> **What is needed**
Copying exactly, give the lines in the material below from the one with "Viewport: 1219px width, 761px height." to the one with "You are a computer-use agent. 1530x1147", ends included, and nothing besides.

> **Extracted entries**

Content starts

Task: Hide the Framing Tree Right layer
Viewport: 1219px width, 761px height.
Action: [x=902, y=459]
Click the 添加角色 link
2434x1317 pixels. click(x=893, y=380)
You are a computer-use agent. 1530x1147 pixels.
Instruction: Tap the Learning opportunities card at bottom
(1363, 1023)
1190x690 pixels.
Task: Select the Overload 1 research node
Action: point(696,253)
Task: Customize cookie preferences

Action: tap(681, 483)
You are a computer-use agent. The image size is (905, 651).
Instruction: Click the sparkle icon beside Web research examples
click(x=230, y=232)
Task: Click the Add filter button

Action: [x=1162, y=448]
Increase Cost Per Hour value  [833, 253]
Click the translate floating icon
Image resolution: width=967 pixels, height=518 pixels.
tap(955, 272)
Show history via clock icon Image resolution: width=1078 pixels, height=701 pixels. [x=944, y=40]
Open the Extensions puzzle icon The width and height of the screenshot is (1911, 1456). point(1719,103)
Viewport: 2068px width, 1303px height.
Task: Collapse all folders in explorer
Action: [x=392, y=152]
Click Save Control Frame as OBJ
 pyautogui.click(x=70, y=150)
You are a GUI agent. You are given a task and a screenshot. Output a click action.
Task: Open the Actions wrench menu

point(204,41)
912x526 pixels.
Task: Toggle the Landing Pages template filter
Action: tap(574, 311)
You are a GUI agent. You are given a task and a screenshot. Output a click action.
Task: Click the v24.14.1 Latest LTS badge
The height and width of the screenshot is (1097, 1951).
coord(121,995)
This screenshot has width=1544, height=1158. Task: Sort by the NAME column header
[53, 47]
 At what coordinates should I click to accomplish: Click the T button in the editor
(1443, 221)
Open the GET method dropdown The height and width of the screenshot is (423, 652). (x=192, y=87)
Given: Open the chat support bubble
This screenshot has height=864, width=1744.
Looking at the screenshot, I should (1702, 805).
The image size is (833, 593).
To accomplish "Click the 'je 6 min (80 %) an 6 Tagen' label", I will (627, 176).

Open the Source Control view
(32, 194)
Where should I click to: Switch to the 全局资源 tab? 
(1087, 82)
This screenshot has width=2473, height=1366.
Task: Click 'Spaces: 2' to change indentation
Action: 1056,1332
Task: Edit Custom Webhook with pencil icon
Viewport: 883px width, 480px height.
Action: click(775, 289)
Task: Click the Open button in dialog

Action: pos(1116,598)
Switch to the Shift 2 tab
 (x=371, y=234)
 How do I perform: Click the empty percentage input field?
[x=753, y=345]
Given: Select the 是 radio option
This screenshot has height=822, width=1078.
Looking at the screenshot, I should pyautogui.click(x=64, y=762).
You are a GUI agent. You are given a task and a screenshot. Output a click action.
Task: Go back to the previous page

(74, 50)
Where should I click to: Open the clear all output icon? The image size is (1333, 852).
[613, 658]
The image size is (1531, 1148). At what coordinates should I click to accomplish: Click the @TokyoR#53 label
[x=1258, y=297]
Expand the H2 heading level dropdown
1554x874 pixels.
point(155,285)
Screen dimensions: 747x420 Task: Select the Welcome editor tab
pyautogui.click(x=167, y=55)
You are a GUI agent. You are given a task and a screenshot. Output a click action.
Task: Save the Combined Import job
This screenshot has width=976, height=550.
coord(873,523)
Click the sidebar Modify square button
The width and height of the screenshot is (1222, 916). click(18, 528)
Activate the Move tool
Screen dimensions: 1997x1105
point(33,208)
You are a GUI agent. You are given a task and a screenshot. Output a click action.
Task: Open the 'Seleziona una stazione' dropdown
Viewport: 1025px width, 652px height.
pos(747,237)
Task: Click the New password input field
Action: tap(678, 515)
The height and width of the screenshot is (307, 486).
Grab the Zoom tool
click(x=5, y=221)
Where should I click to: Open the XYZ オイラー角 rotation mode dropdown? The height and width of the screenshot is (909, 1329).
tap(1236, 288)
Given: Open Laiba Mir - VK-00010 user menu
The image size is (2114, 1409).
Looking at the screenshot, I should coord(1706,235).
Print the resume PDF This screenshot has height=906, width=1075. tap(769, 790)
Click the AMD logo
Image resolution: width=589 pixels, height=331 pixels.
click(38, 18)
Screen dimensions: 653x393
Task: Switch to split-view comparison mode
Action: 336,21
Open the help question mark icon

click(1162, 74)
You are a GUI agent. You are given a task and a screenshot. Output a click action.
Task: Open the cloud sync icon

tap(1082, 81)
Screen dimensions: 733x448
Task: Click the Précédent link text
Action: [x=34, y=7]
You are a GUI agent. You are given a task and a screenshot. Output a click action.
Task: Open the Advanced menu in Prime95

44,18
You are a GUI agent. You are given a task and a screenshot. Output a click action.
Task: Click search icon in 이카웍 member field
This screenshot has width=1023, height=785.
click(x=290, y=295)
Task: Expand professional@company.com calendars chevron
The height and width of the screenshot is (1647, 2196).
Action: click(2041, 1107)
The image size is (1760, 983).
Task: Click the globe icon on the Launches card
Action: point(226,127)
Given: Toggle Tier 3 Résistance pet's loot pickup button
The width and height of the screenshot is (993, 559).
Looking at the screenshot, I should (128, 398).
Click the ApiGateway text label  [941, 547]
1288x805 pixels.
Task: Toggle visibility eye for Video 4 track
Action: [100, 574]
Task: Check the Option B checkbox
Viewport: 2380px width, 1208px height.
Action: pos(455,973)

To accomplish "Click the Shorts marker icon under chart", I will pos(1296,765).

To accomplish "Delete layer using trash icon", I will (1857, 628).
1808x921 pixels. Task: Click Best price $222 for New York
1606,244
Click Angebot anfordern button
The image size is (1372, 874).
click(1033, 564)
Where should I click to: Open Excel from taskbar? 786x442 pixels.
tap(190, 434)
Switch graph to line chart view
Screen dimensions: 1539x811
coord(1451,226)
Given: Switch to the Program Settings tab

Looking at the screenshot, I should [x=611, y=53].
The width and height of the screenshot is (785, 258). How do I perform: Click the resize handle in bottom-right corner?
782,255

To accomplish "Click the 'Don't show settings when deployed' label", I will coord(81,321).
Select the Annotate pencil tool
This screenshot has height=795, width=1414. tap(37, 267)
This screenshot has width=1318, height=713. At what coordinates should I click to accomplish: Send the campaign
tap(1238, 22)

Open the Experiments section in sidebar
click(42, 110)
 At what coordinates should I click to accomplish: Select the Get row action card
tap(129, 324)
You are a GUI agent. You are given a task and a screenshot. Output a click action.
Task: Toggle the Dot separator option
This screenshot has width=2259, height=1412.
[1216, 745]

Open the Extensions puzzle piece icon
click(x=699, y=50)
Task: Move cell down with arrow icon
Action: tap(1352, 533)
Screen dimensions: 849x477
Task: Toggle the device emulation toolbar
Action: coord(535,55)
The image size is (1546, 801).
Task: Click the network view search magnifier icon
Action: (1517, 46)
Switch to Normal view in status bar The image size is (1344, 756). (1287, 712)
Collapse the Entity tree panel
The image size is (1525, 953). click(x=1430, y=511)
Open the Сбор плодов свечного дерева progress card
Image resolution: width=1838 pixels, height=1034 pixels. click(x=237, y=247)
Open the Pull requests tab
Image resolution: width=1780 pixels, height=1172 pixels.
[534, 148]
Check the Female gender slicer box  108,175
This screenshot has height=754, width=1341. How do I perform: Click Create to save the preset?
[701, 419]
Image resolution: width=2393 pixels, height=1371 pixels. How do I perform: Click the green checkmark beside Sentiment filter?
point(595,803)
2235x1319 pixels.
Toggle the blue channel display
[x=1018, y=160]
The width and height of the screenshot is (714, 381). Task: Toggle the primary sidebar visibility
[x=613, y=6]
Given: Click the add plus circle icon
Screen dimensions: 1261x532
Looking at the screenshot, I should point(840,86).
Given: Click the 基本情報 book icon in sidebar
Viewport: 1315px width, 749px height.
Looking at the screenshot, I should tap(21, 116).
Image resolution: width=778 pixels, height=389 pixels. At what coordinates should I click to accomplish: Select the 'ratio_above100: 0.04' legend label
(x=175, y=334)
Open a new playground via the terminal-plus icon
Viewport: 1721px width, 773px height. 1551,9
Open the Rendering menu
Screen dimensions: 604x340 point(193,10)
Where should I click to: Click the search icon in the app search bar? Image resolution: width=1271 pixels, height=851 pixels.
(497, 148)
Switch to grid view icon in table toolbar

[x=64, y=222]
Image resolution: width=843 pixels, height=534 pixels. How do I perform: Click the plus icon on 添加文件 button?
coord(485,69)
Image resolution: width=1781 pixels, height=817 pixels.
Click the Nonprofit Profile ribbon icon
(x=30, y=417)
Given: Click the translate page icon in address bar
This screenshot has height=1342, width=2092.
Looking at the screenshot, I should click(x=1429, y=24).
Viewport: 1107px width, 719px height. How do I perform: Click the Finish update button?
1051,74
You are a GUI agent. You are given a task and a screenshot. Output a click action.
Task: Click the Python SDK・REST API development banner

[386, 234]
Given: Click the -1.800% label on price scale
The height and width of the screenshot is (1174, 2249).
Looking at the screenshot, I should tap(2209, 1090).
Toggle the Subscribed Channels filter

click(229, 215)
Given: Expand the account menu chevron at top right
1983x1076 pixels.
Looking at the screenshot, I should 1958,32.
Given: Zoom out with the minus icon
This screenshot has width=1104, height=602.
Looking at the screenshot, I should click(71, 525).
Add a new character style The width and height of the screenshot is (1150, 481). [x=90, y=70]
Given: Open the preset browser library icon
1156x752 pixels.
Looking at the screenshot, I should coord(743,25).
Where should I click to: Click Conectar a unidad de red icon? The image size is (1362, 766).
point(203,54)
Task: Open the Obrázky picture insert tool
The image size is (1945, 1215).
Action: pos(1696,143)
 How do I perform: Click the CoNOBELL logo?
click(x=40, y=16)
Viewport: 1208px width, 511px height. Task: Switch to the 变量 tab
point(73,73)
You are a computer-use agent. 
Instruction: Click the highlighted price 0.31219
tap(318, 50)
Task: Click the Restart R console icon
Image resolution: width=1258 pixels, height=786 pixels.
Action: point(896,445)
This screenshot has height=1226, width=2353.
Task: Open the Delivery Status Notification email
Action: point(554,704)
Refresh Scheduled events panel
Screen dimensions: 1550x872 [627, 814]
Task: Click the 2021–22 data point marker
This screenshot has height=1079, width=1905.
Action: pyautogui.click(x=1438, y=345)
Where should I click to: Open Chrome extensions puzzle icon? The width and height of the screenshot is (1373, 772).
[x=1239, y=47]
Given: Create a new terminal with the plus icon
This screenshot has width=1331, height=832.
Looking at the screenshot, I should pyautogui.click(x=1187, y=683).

Content ends

> **Response**
Viewport: 1219px width, 761px height.
Action: [x=902, y=459]
Click the 添加角色 link
2434x1317 pixels. click(x=893, y=380)
You are a computer-use agent. 1530x1147 pixels.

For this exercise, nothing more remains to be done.